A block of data
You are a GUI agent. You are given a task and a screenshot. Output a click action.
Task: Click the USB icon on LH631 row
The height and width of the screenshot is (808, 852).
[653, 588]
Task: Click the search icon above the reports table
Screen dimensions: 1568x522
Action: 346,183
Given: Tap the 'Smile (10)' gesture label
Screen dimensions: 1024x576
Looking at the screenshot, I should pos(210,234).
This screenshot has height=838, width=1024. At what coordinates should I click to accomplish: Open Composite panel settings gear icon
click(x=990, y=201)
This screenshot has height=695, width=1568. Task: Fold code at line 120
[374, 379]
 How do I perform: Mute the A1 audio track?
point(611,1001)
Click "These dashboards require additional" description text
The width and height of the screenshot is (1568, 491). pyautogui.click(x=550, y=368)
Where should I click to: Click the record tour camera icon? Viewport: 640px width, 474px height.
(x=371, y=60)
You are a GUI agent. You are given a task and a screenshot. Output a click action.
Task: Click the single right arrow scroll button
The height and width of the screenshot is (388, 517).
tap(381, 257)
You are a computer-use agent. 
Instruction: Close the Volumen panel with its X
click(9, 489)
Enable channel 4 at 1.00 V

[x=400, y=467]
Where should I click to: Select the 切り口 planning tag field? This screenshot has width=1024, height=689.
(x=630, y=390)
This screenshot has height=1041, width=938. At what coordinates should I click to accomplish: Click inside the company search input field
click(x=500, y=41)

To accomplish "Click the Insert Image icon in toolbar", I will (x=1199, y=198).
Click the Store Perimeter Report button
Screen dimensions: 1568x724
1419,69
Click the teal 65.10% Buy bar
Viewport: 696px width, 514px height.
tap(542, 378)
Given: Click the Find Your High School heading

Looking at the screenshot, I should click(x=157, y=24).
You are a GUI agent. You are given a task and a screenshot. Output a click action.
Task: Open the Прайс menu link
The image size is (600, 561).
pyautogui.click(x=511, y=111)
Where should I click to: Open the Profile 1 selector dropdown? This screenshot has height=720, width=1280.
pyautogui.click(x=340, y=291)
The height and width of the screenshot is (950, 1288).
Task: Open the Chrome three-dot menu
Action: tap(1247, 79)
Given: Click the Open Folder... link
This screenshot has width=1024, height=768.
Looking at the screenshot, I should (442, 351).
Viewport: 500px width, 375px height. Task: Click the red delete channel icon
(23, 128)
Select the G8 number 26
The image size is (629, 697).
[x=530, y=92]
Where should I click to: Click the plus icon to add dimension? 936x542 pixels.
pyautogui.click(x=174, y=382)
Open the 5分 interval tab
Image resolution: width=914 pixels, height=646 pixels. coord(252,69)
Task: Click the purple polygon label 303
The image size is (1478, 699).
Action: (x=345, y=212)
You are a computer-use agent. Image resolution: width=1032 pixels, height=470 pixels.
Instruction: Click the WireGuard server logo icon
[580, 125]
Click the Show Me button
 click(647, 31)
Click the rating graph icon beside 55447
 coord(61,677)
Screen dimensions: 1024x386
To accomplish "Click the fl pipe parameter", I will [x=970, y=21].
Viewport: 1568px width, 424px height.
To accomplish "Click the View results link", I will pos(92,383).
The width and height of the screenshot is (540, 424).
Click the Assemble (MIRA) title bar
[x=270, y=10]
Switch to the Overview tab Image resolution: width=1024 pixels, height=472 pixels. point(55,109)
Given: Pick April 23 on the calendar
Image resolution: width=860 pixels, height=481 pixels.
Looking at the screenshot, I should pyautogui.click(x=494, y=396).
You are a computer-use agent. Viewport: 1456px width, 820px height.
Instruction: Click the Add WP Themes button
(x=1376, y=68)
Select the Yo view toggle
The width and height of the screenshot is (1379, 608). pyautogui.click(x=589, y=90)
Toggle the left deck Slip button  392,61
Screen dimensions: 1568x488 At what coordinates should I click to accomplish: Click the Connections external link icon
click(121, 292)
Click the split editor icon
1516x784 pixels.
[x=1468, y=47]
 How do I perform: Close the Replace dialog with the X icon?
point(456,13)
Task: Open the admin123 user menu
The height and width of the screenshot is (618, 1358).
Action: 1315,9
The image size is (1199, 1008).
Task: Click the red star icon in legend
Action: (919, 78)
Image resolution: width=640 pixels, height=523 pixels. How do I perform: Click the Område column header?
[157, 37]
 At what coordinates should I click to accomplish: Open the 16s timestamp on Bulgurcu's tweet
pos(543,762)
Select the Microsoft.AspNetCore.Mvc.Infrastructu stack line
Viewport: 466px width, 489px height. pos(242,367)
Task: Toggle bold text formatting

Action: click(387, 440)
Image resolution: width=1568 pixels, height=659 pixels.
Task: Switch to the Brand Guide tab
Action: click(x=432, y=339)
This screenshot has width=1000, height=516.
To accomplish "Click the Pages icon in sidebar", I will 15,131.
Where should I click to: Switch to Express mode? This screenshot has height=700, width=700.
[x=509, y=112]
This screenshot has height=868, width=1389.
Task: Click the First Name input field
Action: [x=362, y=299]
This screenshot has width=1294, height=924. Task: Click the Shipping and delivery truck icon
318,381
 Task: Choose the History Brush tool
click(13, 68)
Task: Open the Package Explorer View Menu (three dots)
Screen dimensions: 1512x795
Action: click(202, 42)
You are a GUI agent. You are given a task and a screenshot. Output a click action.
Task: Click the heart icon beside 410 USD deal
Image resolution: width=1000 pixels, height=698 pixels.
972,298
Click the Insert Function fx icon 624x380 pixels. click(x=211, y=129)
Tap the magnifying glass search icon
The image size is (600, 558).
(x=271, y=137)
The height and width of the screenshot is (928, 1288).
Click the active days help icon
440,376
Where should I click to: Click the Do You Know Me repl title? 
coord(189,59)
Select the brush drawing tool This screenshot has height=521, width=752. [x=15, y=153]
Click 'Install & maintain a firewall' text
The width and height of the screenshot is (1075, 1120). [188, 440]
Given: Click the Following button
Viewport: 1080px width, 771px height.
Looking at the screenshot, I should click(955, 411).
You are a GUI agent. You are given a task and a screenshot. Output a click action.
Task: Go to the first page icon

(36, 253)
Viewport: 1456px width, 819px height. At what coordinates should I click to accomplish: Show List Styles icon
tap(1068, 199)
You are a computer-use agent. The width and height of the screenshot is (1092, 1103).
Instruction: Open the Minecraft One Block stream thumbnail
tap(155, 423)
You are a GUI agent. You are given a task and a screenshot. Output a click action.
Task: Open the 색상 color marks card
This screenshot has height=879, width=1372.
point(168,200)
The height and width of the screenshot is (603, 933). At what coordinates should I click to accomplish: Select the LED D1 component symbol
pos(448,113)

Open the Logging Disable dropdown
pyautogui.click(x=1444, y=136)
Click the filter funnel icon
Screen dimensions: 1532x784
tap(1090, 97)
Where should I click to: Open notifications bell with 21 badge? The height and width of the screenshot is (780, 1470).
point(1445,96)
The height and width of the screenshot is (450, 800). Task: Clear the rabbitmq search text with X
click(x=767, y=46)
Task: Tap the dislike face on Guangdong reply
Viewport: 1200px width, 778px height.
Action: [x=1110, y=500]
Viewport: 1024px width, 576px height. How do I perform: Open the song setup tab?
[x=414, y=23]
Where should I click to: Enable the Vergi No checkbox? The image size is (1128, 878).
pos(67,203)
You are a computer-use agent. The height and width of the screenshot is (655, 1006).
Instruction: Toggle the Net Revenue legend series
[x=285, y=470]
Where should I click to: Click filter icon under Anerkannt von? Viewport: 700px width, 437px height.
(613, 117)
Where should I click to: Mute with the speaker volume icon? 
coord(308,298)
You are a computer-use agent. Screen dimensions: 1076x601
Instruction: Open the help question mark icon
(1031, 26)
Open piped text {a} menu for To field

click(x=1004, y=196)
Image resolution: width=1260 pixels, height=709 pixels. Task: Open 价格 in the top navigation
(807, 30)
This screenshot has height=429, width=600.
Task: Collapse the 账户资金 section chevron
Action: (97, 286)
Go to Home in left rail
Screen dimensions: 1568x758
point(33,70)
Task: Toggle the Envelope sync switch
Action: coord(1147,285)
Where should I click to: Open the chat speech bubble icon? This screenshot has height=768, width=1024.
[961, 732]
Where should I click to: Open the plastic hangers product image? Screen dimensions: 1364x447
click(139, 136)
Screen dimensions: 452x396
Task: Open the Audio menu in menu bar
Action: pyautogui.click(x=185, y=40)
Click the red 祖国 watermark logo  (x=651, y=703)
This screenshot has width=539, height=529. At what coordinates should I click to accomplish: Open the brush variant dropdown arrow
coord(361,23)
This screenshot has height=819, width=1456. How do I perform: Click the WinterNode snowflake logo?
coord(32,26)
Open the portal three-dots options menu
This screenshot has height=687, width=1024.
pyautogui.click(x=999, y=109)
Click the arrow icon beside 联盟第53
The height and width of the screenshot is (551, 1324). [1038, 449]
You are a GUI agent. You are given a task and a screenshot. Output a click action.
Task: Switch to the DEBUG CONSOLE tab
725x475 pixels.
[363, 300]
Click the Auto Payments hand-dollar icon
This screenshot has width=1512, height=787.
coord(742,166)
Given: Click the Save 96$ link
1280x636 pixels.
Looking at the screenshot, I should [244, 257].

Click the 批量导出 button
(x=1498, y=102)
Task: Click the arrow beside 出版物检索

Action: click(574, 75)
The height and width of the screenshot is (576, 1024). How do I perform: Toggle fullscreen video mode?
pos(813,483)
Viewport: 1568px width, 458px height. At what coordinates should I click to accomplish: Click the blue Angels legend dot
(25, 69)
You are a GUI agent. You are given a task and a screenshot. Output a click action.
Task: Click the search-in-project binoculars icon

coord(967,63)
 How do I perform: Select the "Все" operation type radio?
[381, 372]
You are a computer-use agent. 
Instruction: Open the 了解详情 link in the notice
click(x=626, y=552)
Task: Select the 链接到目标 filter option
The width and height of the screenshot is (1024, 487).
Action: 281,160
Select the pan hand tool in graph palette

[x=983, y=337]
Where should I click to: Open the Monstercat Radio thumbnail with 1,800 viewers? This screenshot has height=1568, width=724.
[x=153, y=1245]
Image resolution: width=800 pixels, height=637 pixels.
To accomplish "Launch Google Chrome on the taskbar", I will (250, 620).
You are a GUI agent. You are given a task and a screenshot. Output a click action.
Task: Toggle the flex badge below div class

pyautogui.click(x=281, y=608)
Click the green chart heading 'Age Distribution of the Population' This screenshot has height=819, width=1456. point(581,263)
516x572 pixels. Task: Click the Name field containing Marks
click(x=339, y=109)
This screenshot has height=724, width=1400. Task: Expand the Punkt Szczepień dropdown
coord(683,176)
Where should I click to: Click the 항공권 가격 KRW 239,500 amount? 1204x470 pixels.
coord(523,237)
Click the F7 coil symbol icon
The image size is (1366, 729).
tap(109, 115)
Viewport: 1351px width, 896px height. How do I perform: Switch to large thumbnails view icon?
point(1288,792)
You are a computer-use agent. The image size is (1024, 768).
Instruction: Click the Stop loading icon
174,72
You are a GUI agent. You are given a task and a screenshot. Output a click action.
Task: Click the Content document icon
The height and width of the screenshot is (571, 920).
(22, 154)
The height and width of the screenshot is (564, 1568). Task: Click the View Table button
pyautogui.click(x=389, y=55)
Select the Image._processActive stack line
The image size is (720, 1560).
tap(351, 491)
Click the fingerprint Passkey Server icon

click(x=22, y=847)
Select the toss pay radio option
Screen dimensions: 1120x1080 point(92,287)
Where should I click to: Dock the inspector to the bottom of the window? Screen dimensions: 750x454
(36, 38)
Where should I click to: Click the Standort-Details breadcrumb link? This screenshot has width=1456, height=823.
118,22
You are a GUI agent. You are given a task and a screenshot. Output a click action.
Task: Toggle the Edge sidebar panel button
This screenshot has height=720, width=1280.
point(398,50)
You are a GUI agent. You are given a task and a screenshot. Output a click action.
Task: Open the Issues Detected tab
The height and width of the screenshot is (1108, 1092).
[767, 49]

Given problem.
Rewrite the material from its start through the line containing "The width and height of the screenshot is (1568, 491).", changing "Screen dimensions" to "Screen size" and leaving everything else as it is.

Written answer.
You are a GUI agent. You are given a task and a screenshot. Output a click action.
Task: Click the USB icon on LH631 row
The height and width of the screenshot is (808, 852).
[653, 588]
Task: Click the search icon above the reports table
Screen size: 1568x522
Action: 346,183
Given: Tap the 'Smile (10)' gesture label
Screen size: 1024x576
Looking at the screenshot, I should pos(210,234).
This screenshot has height=838, width=1024. At what coordinates should I click to accomplish: Open Composite panel settings gear icon
click(x=990, y=201)
This screenshot has height=695, width=1568. Task: Fold code at line 120
[374, 379]
 How do I perform: Mute the A1 audio track?
point(611,1001)
Click "These dashboards require additional" description text
The width and height of the screenshot is (1568, 491). pyautogui.click(x=550, y=368)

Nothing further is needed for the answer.